The specific objections of the plaintiffs in error to the imposition of this tax under the facts shown in the records are threefold: First, the tax is a regulation of interstate commerce, in that it imposes a direct burden upon that portion of the business and capital of the plaintiffs in error which is devoted to interstate commerce; second, the tax is in violation of the due process of law clause, because it attempts to impose taxes upon property beyond the jurisdiction of the commonwealth of Massachusetts; and third, the tax denies to the plaintiffs in error the equal protection of the law.

It is well settled and requires no review of the decisions of this court to that effect that the power of Congress over interstate commerce is supreme under the Federal Constitution, and that the states may not burden such commerce, it being the purpose of the Constitution of the United States to bring commerce of this character under one supreme control, and to vest the exercise of authority over it in the general government.

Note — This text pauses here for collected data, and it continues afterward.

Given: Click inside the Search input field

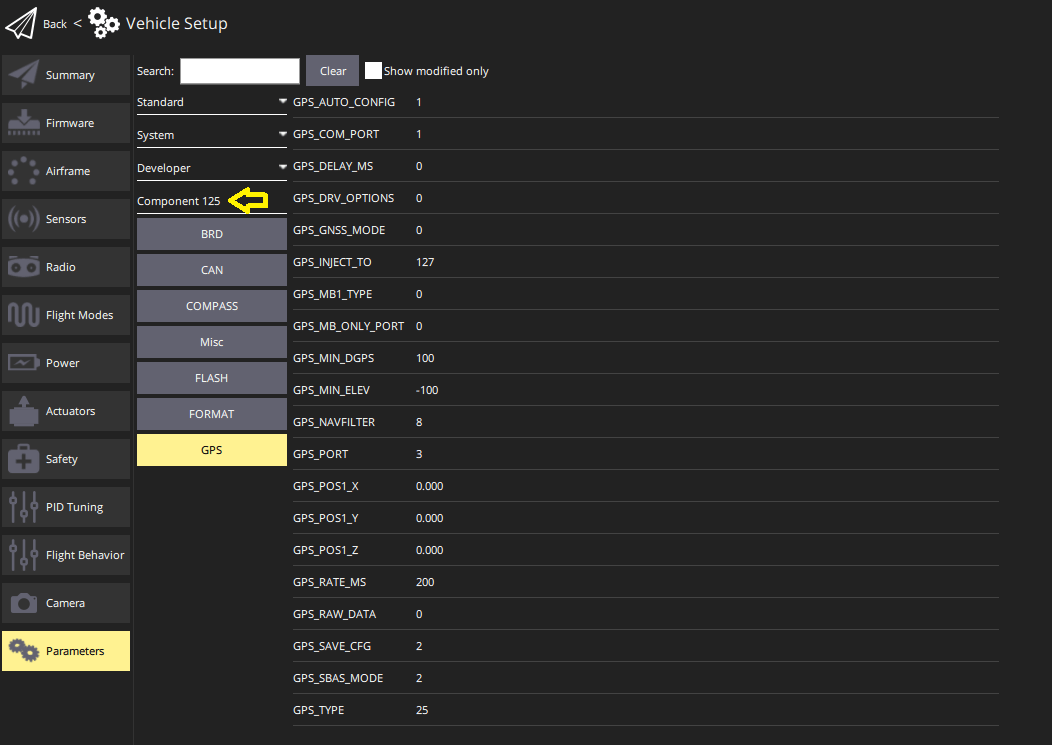Looking at the screenshot, I should tap(239, 70).
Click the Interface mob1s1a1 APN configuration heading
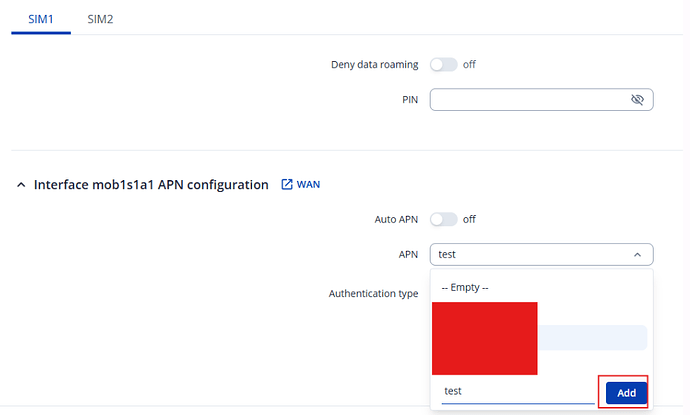 coord(151,185)
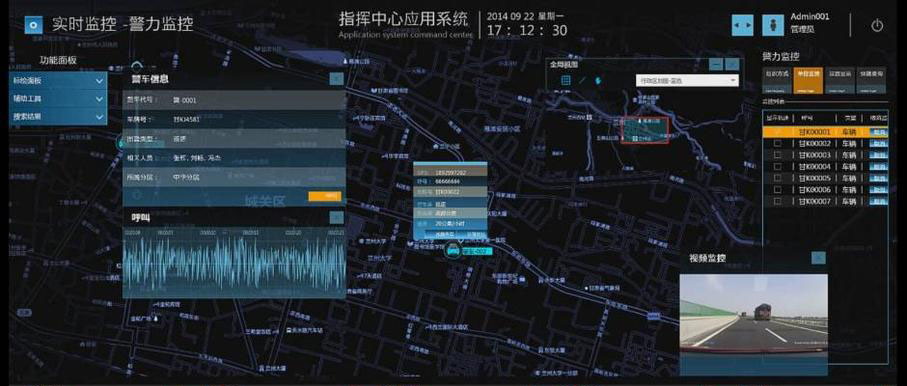Select the diagonal line tool in 全局截图
The image size is (907, 386).
tap(582, 80)
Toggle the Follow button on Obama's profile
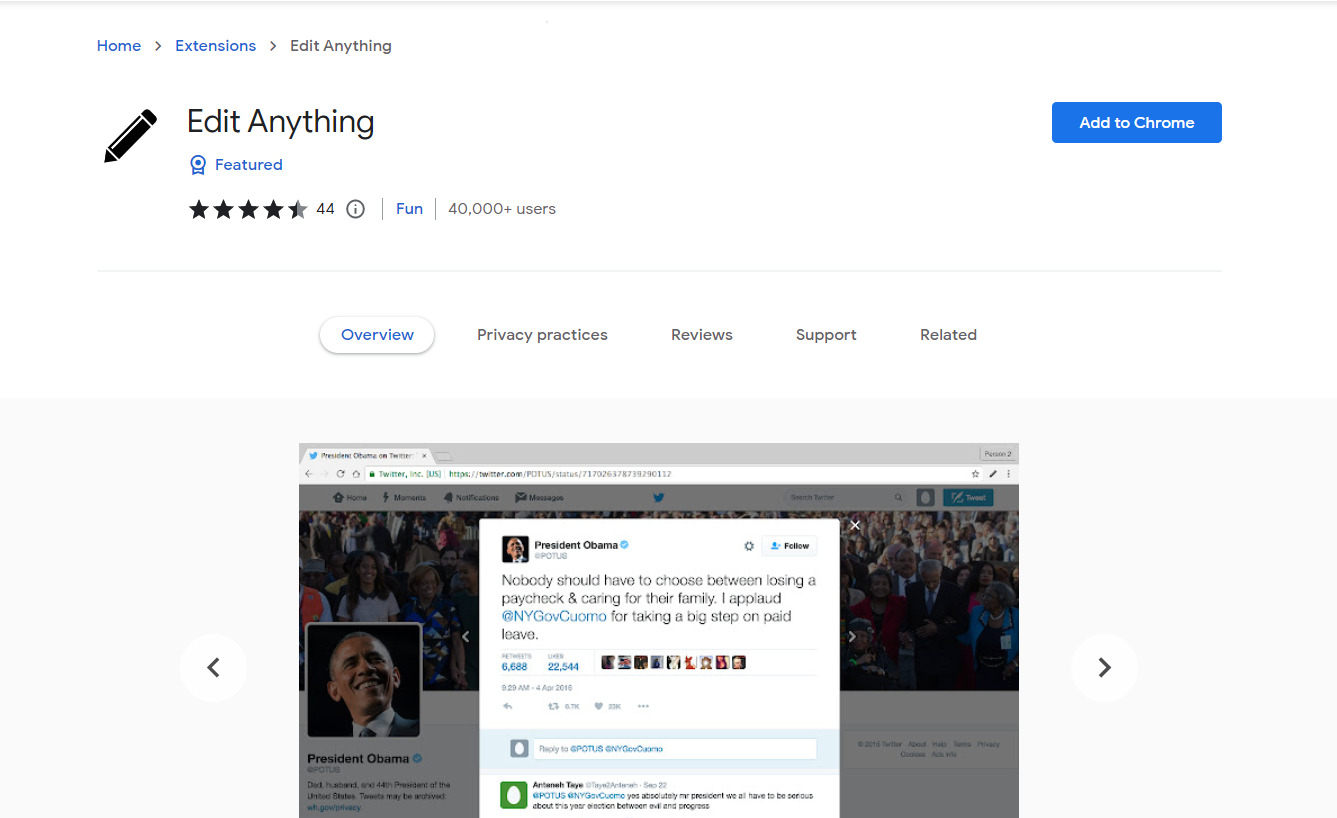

It is equally well settled that forms of regulation prohibited to the state by the Constitution may consist of efforts to tax the carrying on of such commerce, and of attempted levies of taxes upon the receipts of interstate commerce as such. Galveston, H. & S. A. R. Co. v. Texas, 210 U. S. 217, 52 L. ed. 1031, 28 Sup. Ct. Rep. 638; Western U. Teleg. Co. v. Kansas, 216 U. S. 1, 54 L. ed. 355, 30 Sup. Ct. Rep. 190; Pullman Co. v. Kansas, 216 U. S. 56, 54 L. ed. 378, 30 Sup. Ct. Rep. 232; Minnesota Rate Cases (Simpson v. Shepard) 230 U. S. 352, 400, 57 L. ed. 1151, 33 Sup. Ct. Rep. 729, and previous cases in this court therein cited.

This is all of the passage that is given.